> **EXERCISE MATERIALS**
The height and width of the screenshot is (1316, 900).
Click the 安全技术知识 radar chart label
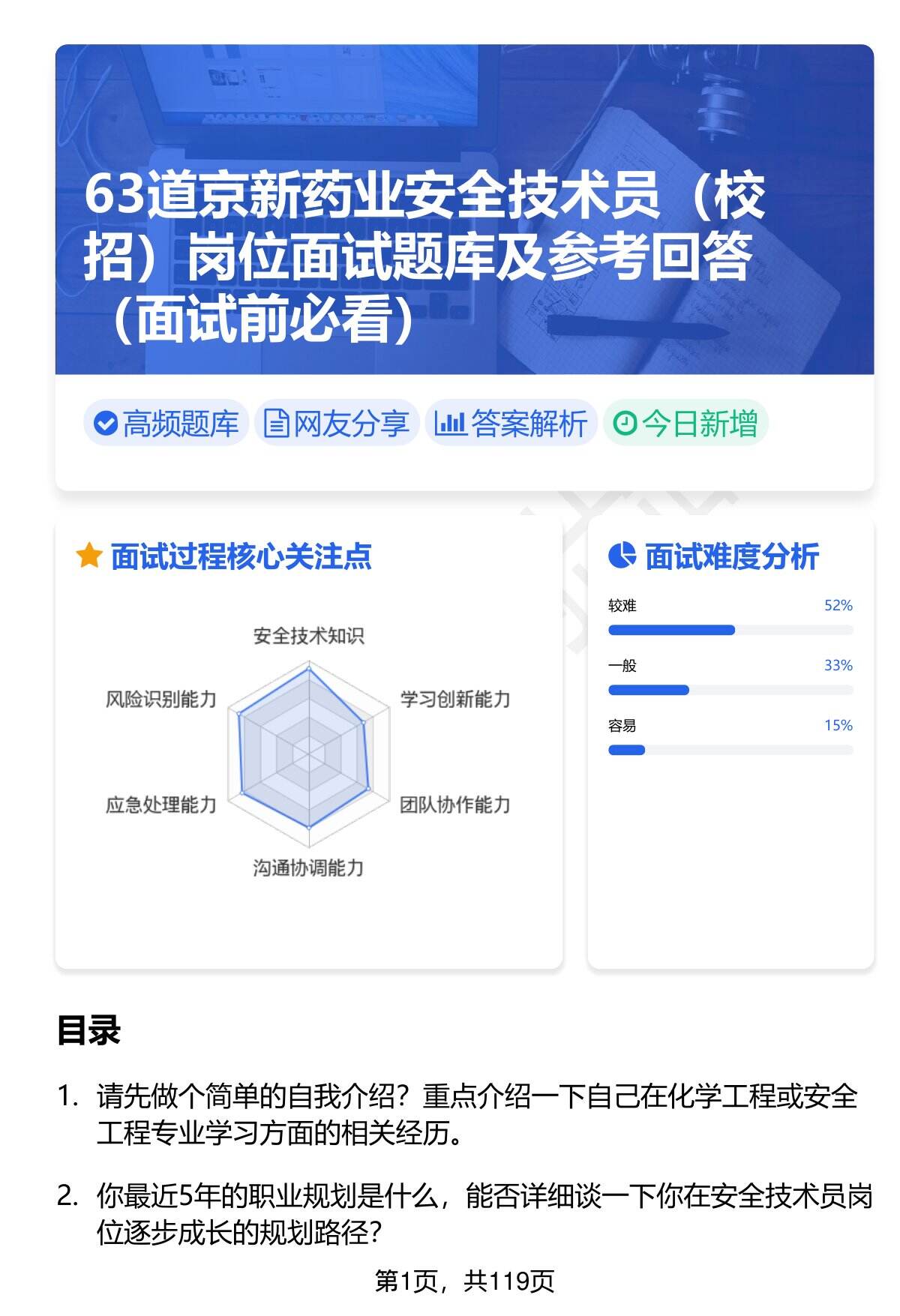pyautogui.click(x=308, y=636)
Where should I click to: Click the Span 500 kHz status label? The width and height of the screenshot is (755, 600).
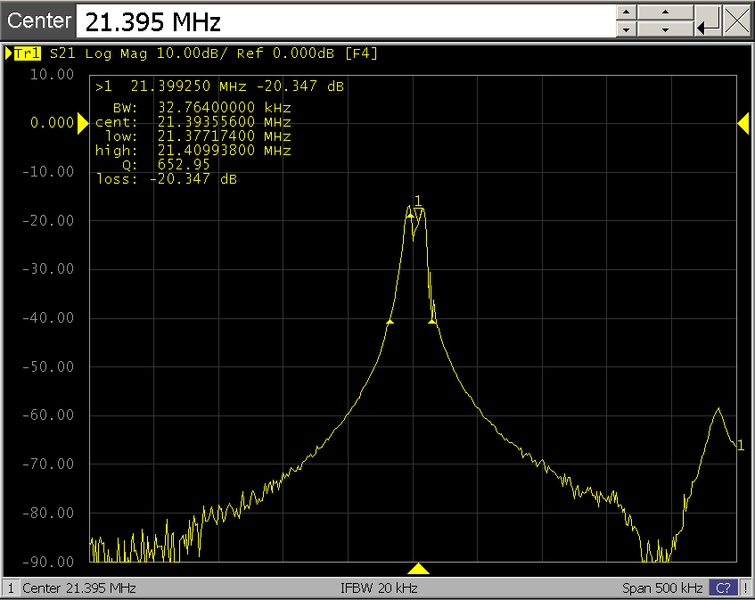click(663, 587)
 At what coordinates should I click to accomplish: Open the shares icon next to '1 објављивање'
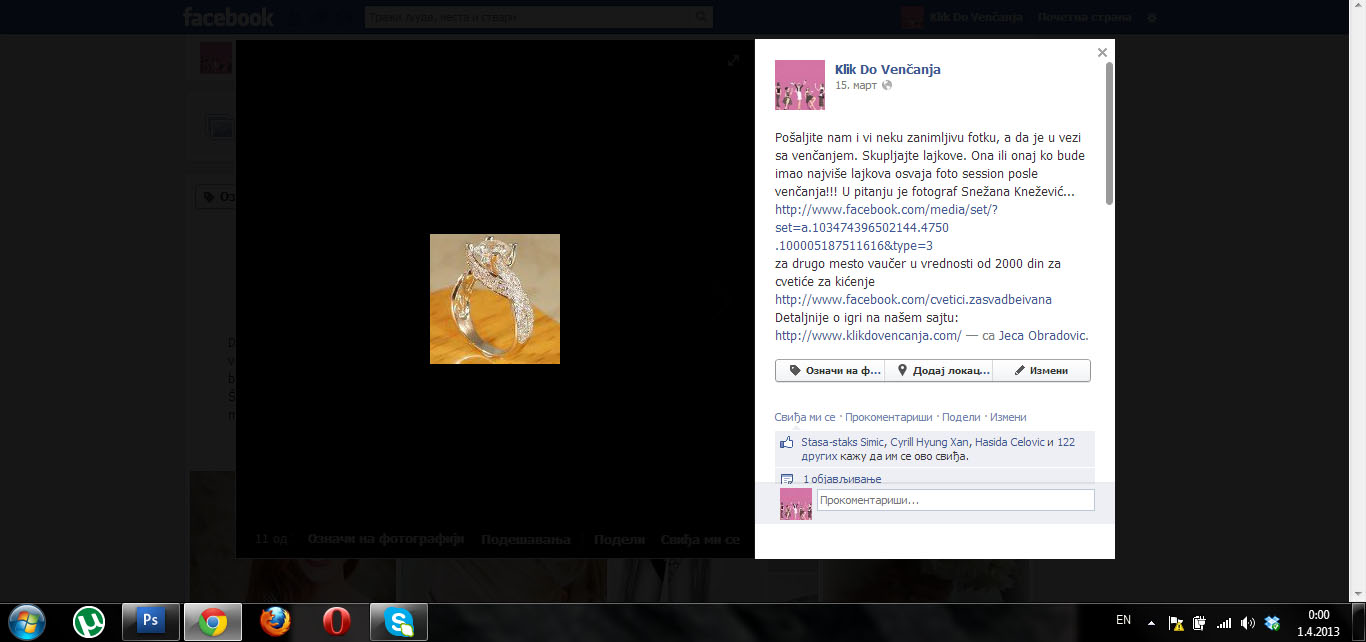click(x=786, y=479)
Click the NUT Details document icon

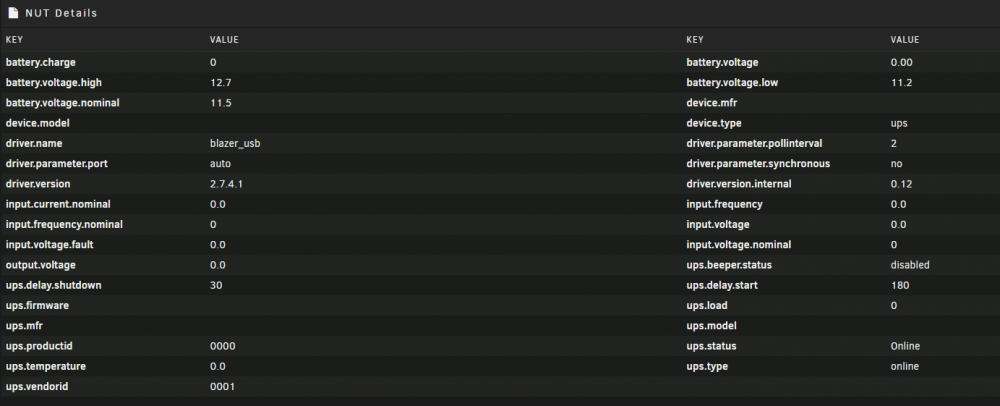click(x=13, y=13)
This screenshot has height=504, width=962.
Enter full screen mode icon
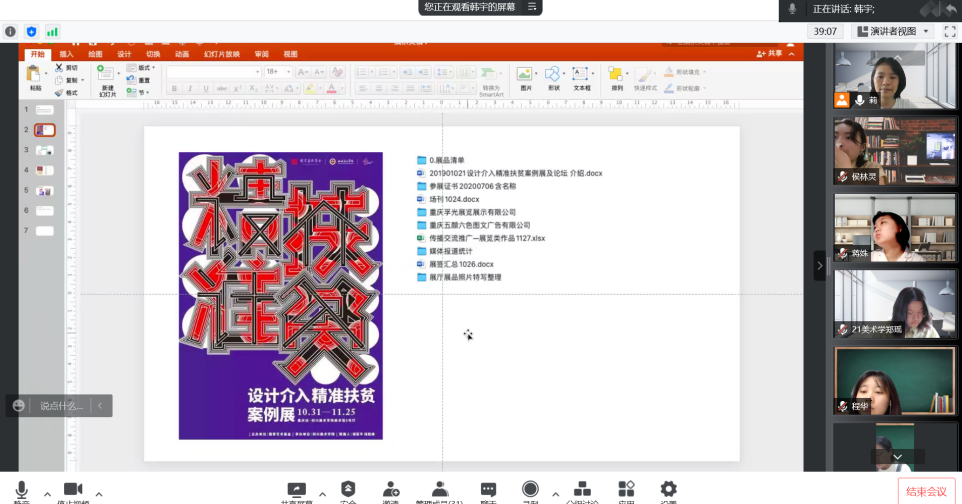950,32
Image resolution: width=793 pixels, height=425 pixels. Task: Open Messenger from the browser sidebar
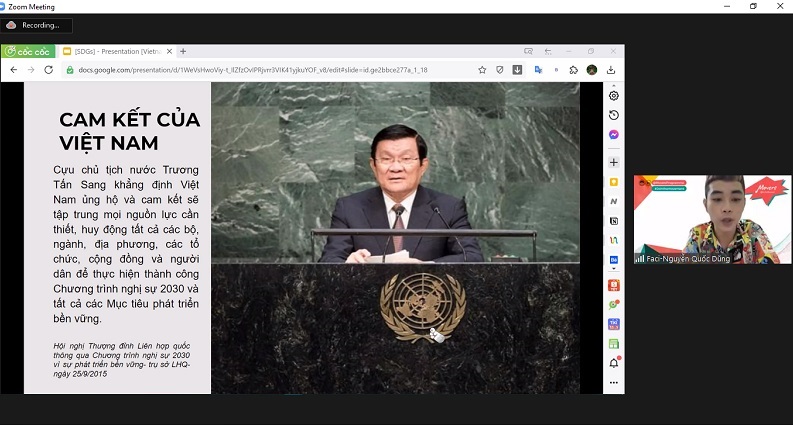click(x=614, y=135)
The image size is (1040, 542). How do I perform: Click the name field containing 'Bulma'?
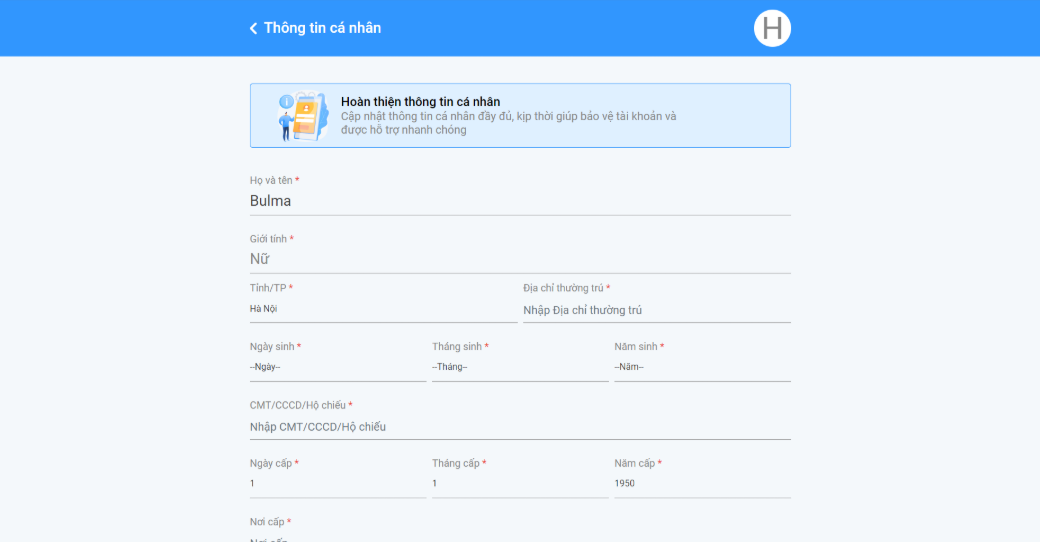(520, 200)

> **WORK REQUIRED**
The whole listing, minus its images, should be repeated exactly.

> **WRITTEN ANSWER**
The height and width of the screenshot is (1316, 900).
Click the 安全技术知识 radar chart label
pyautogui.click(x=308, y=636)
Where should I click to: Click the Span 500 kHz status label? The width and height of the screenshot is (755, 600).
click(663, 587)
 At what coordinates should I click to accomplish: Open the shares icon next to '1 објављивање'
click(x=786, y=479)
Click the NUT Details document icon

click(x=13, y=13)
This screenshot has height=504, width=962.
Enter full screen mode icon
950,32
Image resolution: width=793 pixels, height=425 pixels. Task: Open Messenger from the browser sidebar
click(x=614, y=135)
The image size is (1040, 542). How do I perform: Click the name field containing 'Bulma'?
(520, 200)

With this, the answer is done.